BaseSequencerStep(statistics: tensorflow_metadata.proto.v0.statistics_pb2.DatasetFeatureStatisticsList = None, schema: tensorflow_metadata.proto.v0.schema_pb2.Schema = None, **kwargs)
: Base class for all sequencer steps. These steps are used to
specify transformation and filling operations on timeseries datasets
that occur before the data preprocessing takes place.
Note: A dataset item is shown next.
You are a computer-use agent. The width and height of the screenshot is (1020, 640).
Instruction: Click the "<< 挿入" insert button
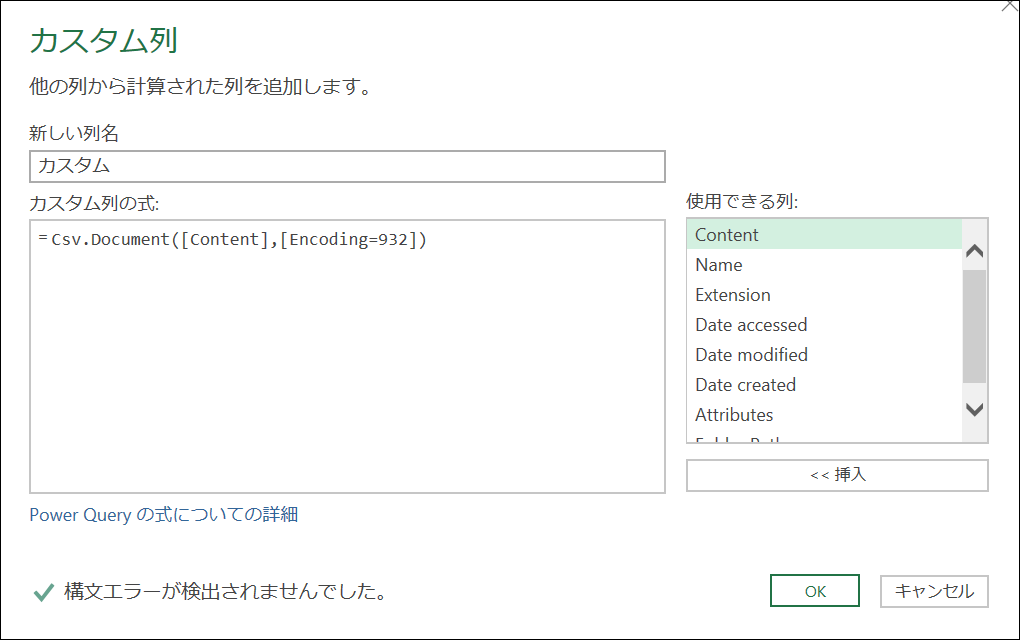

Base Sequencer constructor. This steps uses a beam pipeline to handle the data processing and the pipeline consists of a few steps, where the main logic for each datapoint can be summarized as follows: 1 - Add a timestamp to the datapoint 2 - Add a category key to the datapoint (optional) 3 - Split your data into sessions based on a windowing strategy 4 - Process the sessions to create sequences With the `abstractmethod`s listed below, you have the option to modify anyone of these steps. Args: statistics: Parsed statistics output of a preceding StatisticsGen. schema: Parsed schema output of a preceding SchemaGen. ### Ancestors (in MRO) * zenml.core.steps.base_step.BaseStep ### Class variables `STEP_TYPE` : ### Methods `get_category_do_fn(self)` : In ZenML, you have the option to split your data based on a categorical feature before the actual sequencing happens. This is especially helpful if you are dealing with a joint dataset (i.e dataset featuring multiple assets in the field, but you want to sequence on an asset-level) Similar to get_timestamp_do_fn, you need to implement a method, which returns an instance of a beam.DoFn class. This beam.DoFn should be responsible for extracting the category of a datapoint and add it to the datapoint and return it. For a practical example, you can check our StandardSequencer. `get_combine_fn(self)` : Once the data is split into sessions (and possibly categories too), it needs to be processed in order to extract sequences from the sessions. This method needs to return an instance of beam.CombineFn class, which processes the accumulated datapoints and extracts desired sequences. You can check out our StandardSequencer for a practical example. `get_timestamp_do_fn(self)` : The process of sequencing is highly dependent on the format of your data. For instance, the timestamp of a single datapoint can be infused within the datapoint in various shapes or forms. It is impossible to find THE one solution which would be able to parse all the different variants of timestamps and that is why we exposed this method. Through this method, you have access to all of the instance variables of your step and all you have to do is to return an instance of a beam.DoFn which returns a TimestampedValue. You can check our StandardSequencer for a practical example. `get_window(self)` : This method needs to return the desired windowing strategy for the beam pipeline.